192P - Use of biosimulation to predict homologous recombination deficiency and PARPi benefit in patients with ovarian, pancreatic, prostate and triple negative breast cancers

Background

The use of PARP-inhibitors (PARPi) has become standard treatment for cancers with homologous recombination deficiency (HRD). Although current tests for HRD identify a subset of HRD patients, they do not identify all patients who will benefit and often rely primarily on BRCA status. Biosimulation incorporates multiple levels of gene and protein regulation, capturing the molecular fates of key HR components. A mechanistically-based biosimulation model that integrates a patient’s tumor-based genomic profile was used to identify HR signaling pathway dysregulation and differential response to PARPi.

Methods

Computational biosimulation (Cellworks) was performed on 4 real-world retrospective cohorts from TCGA (ovarian, pancreatic, prostate, TNBC). Model output, representing key HR pathways, was used to develop a classifier distinguishing patients with HRD, by comparing ovarian cancer BRCA wild-type (WT) patients(n=32) to BRCA-mutated patients (n=187). The locked classifier was prospectively validated in independent sets of ovarian, pancreatic, and prostate cancer patients (n= 336, 428, 189 respectively). Efficacy scores (ES), based on biosimulated composite cell growth in response to olaparib were evaluated in relationship to predicted HRD status in patients with WT BRCA.

Results

The HRD classifier was significantly associated with the BRCA status in all 4 validation sets (logistic regression, p < 0.001) and showed predictiveness for BRCA status in ovarian (AUC = 0.863, p < 0.001), pancreatic (AUC = 0.759, p=0.002) prostate cancer (AUC = 0.717, p < 0.001) and TNBC (AUC = 0.88, p < 0.001) patients. In all four cancer types, predicted PARPi efficacy was significantly higher in in wild-type BRCA patients predicted to be HRD (ovarian p = 0.026, prostate p < 0.001, pancreatic p < 0.001, TNBC p < 0.001).

Conclusions

In this study, an HRD classifier produced through biosimulation was predictive of PARPi benefit in real-world cohorts of ovarian, prostate, pancreatic and TNBC patients with WT BRCA. Future studies will be performed to confirm the hypothesis that biosimulation has utility in identifying WT BRCA patients who may benefit from PARP therapy.
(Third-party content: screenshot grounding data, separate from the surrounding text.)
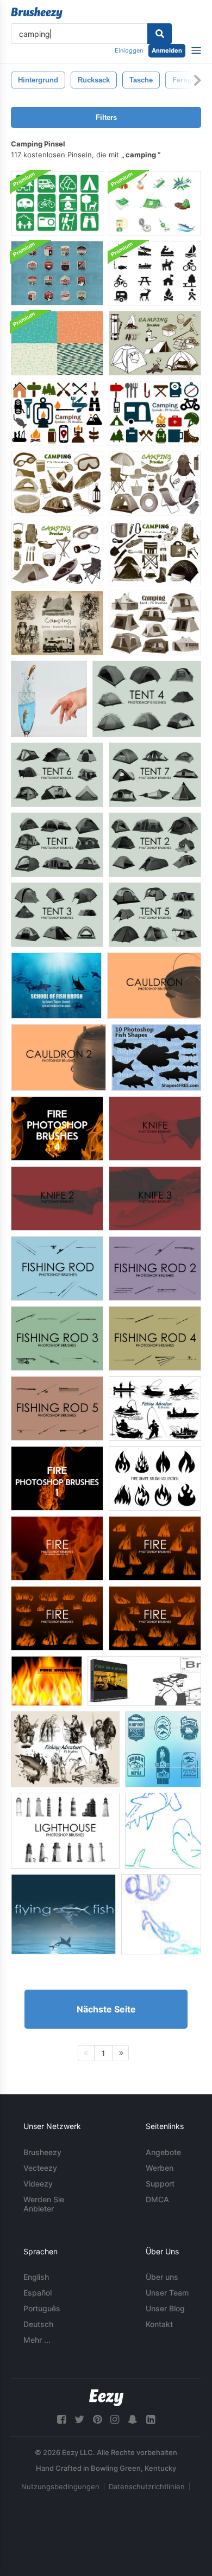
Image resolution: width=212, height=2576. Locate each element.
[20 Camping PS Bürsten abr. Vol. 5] (155, 553)
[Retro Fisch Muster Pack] (57, 343)
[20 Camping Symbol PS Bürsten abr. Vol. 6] (155, 413)
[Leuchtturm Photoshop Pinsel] (65, 1831)
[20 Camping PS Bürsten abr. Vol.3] (155, 483)
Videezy (38, 2183)
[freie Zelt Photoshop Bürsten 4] (146, 699)
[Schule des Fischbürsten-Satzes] (56, 986)
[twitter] (79, 2419)
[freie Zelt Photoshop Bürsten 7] (155, 775)
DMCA (157, 2199)
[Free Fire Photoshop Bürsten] (57, 1548)
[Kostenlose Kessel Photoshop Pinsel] (154, 986)
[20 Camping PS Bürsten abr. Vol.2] (155, 343)
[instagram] (114, 2419)
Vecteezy (40, 2167)
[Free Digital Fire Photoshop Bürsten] (57, 1618)
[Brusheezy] (37, 13)
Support (160, 2183)
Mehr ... (37, 2339)
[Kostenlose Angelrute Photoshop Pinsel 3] (57, 1338)
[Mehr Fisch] (163, 1831)
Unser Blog (165, 2308)
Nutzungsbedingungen (60, 2486)
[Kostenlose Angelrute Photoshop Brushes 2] (155, 1268)
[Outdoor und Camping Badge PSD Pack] (57, 273)
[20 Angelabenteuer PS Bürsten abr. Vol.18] (155, 1408)
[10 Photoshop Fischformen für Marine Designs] (156, 1057)
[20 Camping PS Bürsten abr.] (57, 483)
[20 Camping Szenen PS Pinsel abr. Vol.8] (57, 623)
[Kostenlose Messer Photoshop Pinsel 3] (155, 1198)
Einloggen (129, 50)
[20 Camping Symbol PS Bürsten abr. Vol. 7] (57, 413)
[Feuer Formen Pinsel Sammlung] (155, 1478)
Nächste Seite (106, 2009)
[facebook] (61, 2419)
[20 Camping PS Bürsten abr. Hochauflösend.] (57, 553)
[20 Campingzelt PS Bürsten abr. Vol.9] (155, 623)
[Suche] (159, 33)
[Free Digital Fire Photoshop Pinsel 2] (155, 1618)
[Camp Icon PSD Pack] (155, 203)
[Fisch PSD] (49, 699)
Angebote (163, 2152)
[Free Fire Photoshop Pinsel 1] (57, 1478)
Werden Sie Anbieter (43, 2204)
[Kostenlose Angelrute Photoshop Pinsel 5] (57, 1408)
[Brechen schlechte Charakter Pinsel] (144, 1681)
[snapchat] (133, 2419)
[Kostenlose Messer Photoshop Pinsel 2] (57, 1198)
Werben (159, 2167)
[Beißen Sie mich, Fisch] (161, 1914)
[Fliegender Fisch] (63, 1914)
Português (41, 2308)
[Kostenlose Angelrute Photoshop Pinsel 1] (57, 1268)
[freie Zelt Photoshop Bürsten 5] (155, 915)
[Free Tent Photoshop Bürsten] (57, 845)
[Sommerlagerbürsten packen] (57, 203)
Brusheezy (42, 2152)
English (36, 2276)
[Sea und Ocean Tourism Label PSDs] (163, 1749)
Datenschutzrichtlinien (147, 2486)
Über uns (162, 2276)
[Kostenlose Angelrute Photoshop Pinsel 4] (155, 1338)
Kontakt (159, 2324)
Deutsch (38, 2324)
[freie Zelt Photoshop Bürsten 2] (155, 845)
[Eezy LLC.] (106, 2397)
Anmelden (167, 50)
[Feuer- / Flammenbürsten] (46, 1681)
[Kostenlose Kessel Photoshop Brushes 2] (58, 1057)
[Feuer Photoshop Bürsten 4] (57, 1128)
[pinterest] (97, 2419)
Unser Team (167, 2292)
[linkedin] (150, 2419)
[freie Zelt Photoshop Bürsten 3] (57, 915)
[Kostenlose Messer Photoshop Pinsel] (155, 1128)
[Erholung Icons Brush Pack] (155, 273)
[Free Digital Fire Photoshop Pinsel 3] (155, 1548)
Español (37, 2292)
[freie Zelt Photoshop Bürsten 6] (57, 775)
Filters (106, 117)
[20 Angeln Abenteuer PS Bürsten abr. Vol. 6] (65, 1749)
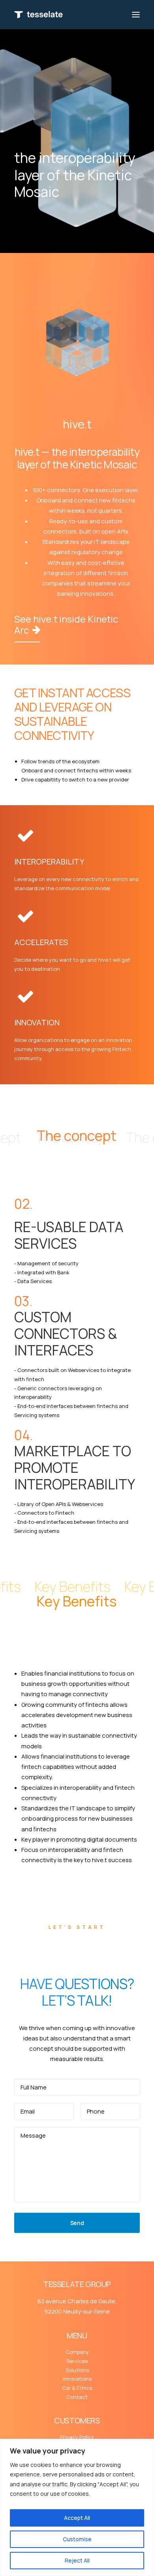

Clinical trial identification

Editorial acknowledgement

Legal entity responsible for the study

Cellworks Group, Inc.

Funding

Cellworks Group, Inc.

Disclosure

D. Palmer: Financial Interests, Personal, Research Funding: BMS, Nucana, Medannex, Bayer, Sirtex; Financial Interests, Personal, Funding: AstraZeneca, Sirtex, Boston, Guerbet, Servier, Boehringer Ingelheim, MSD. S. Kapoor, S. Khandelwal, Y. Ullal, Y. Narvekar, A. Ghosh, A. Dey, A. Kumar, R. Ps, A. Tyagi, A. Agrawal, M.P. Castro, J. Wingrove: Financial Interests, Personal, Full or part-time Employment: Cellworks. All other authors have declared no conflicts of interest.